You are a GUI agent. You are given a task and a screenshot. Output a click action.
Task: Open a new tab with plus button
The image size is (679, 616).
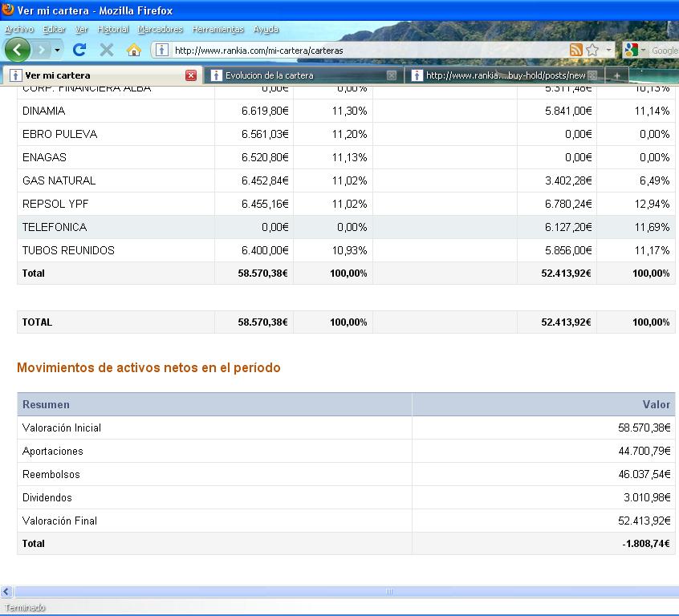pyautogui.click(x=616, y=75)
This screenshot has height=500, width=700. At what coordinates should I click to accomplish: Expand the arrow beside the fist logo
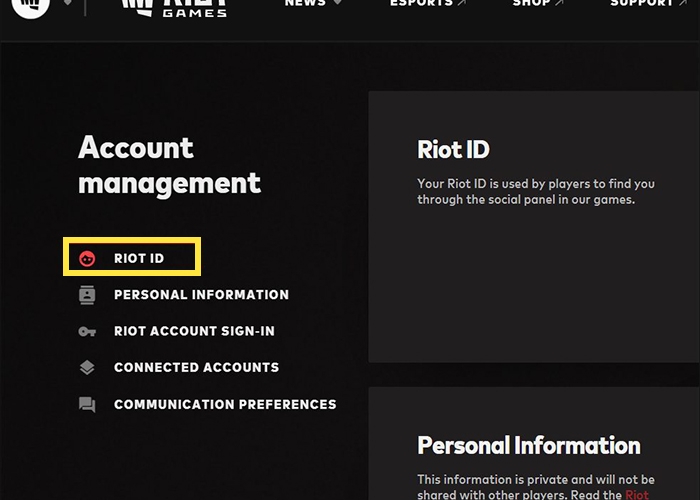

* EXERCISE DETAILS
Find the word "screenshot" in the listing above. Copy each line where it appears.

* EXERCISE OUTPUT
You are a GUI agent. You are given a task and a screenshot. Output a click action.
This screenshot has height=500, width=700. At what coordinates should I click to accomplish: Expand the arrow beside the fist logo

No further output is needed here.